Since the mid-seventies, the prevalence of overweight and obesity in the United States has increased sharply for both adults and children. Data from two NHANES surveys show that among adults aged 20-74 years the prevalence of obesity increased from 15.0% (in the 1976-1980 survey) to 32.9% (CDC, 2005). Between 25% and 30% of young children and between 18% and 25% of adolescents in the US are overweight. This trend is a great concern, because overweight is associated with increased risk for health problems, such as diabetes, gallbladder disease, and sleep apnea. In addition, overweight in childhood is associated with overweight in adulthood, and overweight adults have increased risk for conditions, such as heart disease, high blood pressure, and certain cancers.
Definition of overweight and obesity
The measure of overweight is Body Mass Index (BMI). It is calculated by dividing weight in kilograms by height in meters squared and expressed in kilograms per meter square. The BMI for age is correlated with total body fat content. Because BMI changes as children get older, BMI for age is the measure used for individuals over 2 years of age. Overweight in children and adolescents is determined by using Body Mass Index (BMI). Children and adolescents at risk for overweight have BMI at or over the sex-specific 85th percentile, and those with BMI at or above the 95th percentile are classified as overweight. For example, a 7-year-old girl whose weigh is 90 pounds (40.93 kg) and height is 52 inches (1.32 m) will have a BMI of 23.54, which is over the 90th percentile when plotted on the BMI chart for girls 2 -20 years of age. Therefore, this girl is overweight. For adults, a BMI above the 85th percentile signifies overweight and above the 95th percentile obesity. The BMI increases rapidly from birth to about 8 months of age, then decreases until approximately age 6 years. At that point, it reaches its lowest point before increasing again. This phenomenon is called adiposity rebound. Studies show that there is a correlation between a younger age of adiposity rebound and a higher body fat content at an older age.
Trends in overweight
According to the Center for Disease Control, overweight occurrence among children and adolescents was stable from 1960s to 1980. However, it almost doubled between 1976-1980 and is still rising.

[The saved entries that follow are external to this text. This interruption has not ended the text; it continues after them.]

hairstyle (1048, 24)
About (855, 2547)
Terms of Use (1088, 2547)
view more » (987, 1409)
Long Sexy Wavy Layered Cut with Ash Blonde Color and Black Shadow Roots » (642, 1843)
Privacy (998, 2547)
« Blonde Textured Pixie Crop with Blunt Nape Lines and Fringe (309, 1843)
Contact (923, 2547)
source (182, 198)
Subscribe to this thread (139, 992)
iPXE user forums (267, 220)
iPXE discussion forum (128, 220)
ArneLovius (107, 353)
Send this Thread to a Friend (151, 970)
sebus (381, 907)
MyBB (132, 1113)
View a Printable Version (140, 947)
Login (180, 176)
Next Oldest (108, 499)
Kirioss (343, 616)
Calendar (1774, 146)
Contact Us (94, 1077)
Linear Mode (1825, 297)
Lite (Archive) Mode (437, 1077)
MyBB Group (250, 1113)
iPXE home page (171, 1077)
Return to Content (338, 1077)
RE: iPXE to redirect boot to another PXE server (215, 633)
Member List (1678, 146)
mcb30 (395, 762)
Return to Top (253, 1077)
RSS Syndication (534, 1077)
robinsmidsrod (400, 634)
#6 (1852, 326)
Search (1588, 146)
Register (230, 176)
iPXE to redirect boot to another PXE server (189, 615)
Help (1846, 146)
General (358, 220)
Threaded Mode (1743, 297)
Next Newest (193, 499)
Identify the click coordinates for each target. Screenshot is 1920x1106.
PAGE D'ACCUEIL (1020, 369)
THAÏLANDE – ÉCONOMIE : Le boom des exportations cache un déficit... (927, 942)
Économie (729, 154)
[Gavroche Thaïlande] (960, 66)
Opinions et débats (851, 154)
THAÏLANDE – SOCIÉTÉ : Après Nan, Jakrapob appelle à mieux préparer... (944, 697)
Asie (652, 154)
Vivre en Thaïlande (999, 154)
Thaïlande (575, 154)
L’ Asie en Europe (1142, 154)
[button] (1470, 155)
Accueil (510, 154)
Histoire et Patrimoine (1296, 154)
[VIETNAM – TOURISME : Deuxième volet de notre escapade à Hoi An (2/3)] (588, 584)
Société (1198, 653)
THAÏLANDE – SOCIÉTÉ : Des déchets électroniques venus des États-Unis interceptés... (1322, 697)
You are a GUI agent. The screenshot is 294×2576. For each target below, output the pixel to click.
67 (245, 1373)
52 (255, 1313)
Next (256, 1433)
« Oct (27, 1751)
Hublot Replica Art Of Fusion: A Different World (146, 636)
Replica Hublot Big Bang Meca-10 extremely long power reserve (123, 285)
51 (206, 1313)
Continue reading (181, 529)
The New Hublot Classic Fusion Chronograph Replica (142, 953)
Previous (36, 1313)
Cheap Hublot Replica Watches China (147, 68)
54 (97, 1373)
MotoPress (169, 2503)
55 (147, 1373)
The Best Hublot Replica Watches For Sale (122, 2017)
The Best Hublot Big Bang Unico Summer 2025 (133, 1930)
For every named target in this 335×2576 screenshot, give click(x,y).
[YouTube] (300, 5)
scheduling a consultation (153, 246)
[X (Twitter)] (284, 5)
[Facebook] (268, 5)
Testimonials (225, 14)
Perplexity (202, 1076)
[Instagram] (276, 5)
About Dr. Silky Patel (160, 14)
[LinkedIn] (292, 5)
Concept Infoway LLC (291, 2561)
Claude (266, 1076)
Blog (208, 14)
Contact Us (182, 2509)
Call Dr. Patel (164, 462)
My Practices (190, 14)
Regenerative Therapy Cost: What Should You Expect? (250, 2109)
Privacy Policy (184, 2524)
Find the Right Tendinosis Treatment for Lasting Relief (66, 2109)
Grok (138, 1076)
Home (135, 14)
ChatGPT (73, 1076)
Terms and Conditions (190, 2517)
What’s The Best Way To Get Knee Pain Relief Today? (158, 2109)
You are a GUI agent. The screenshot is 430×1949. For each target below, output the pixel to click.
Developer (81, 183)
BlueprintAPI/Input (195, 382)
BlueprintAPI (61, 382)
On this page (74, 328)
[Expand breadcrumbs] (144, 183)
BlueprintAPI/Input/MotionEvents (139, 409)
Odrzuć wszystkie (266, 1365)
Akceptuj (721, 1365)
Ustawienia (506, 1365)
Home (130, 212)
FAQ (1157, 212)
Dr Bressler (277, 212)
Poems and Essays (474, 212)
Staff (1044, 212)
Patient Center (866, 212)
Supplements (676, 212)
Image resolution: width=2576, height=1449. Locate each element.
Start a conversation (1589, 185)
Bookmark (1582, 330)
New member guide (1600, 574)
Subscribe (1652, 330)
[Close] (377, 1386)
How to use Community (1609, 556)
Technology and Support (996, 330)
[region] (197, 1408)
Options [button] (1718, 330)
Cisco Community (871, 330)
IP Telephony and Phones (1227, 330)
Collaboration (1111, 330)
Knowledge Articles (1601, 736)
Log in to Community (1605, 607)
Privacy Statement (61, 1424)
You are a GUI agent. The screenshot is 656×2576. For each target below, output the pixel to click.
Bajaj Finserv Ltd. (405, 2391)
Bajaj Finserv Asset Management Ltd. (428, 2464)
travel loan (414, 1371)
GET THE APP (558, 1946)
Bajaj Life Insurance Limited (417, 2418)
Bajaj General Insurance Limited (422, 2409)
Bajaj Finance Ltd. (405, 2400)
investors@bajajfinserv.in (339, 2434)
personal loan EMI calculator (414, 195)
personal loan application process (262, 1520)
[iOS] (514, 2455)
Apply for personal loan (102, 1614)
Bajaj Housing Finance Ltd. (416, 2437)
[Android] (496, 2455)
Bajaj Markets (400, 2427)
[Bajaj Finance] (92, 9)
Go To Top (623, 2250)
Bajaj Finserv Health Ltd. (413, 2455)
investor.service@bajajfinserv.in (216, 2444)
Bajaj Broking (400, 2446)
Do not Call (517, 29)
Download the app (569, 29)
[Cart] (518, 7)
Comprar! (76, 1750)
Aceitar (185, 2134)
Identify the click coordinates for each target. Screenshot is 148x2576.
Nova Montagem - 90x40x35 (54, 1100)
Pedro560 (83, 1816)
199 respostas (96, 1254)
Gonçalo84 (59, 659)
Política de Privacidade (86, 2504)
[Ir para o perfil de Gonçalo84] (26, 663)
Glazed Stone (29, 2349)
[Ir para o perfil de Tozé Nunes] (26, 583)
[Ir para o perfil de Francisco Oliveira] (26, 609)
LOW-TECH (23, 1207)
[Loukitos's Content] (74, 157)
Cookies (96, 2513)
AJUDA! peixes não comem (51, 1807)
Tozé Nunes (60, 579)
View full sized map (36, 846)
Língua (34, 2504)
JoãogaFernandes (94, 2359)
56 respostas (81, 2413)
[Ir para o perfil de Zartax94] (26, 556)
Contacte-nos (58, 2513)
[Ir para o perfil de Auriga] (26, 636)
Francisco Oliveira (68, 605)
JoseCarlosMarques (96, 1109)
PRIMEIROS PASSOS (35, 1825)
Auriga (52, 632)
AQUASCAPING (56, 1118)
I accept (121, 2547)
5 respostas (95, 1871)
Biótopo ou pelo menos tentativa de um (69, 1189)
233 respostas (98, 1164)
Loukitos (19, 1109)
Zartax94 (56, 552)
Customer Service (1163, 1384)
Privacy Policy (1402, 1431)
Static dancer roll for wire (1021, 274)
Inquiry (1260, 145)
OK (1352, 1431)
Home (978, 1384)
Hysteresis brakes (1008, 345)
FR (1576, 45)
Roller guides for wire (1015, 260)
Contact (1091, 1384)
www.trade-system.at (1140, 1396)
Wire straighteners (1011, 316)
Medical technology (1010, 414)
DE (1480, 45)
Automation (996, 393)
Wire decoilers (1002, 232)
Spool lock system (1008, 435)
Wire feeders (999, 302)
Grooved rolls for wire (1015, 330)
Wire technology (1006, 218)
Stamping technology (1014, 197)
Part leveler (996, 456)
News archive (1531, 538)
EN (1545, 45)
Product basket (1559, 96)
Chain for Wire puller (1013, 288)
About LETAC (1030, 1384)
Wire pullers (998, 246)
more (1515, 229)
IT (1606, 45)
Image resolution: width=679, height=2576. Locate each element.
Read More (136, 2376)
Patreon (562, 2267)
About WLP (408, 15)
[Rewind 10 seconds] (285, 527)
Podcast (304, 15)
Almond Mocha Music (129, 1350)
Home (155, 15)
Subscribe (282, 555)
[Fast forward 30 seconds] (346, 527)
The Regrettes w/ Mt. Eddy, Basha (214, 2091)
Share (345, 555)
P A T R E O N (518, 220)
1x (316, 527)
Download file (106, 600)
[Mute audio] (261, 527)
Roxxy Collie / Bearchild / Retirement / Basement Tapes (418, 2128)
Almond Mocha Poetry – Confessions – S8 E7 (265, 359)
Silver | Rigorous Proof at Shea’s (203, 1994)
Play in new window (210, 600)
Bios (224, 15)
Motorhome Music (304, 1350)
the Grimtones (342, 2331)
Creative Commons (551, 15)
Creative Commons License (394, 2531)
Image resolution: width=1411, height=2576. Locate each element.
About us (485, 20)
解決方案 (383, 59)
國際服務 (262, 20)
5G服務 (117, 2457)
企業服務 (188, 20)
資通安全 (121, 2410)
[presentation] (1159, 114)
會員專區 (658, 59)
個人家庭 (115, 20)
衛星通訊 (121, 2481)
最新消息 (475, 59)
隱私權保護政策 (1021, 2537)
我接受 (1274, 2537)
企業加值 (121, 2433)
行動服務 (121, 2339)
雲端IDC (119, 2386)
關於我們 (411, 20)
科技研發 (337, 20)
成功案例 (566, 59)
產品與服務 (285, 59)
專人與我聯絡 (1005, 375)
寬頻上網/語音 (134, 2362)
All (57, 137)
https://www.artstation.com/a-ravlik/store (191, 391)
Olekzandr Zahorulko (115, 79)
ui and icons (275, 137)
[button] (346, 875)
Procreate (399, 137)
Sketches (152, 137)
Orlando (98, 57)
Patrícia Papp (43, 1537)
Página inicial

The prevalence in children and adolescents is greatest for Mexican boys and black, non-Hispanic girls.
Health, emotional, and economic costs related to being over weight
Overweight has been associated with a number of health problems, such as high blood pressure, heart and gallbladder disease, sleep apnea, diabetes, as well as some cancers. In addition, affects mental health of children and adolescents. Over weight people report negative assumptions made about them by others, including being lazy, strong, and tougher than others, not having feelings, and being unclean. Because of the negative implication, heavy individuals tend to develop negative self-image. There are 300,000 annual premature deaths directly related to it and its consequences in the United States.
Overweight-associated annual hospital cost (based on 2001 constant US dollar value) increased more than threefold, from $ 35 million (0.43% of total hospital costs) during 1979-1981 to $ 127 million (1.70% of total hospital costs) during 1997-1999 . Unfortunately, treatment for overweight in adulthood may not be very effective, as most participants in weight loss programs gain back all of their weight within 5 years. There is some evidence that children respond better to treatment than adults. Therefore, interventions to treat this condition should start in childhood. Ultimately, steps should be taken to prevent childhood and adolescent weight problems altogether. I said it before, and I will say it again: prevention is the best medicine.